=== Work order ===
Repeat every record exactly.

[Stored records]
====
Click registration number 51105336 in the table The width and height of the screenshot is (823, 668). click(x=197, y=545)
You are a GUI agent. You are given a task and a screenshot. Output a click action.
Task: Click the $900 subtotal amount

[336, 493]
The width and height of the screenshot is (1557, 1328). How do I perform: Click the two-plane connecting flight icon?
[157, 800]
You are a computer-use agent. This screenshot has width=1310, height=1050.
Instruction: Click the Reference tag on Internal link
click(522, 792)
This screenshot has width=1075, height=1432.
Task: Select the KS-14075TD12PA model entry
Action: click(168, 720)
====
=== Solution for this exercise ===
Click registration number 51105336 in the table The width and height of the screenshot is (823, 668). click(x=197, y=545)
You are a GUI agent. You are given a task and a screenshot. Output a click action.
Task: Click the $900 subtotal amount

[336, 493]
The width and height of the screenshot is (1557, 1328). How do I perform: Click the two-plane connecting flight icon?
[157, 800]
You are a computer-use agent. This screenshot has width=1310, height=1050.
Instruction: Click the Reference tag on Internal link
click(522, 792)
This screenshot has width=1075, height=1432.
Task: Select the KS-14075TD12PA model entry
Action: click(168, 720)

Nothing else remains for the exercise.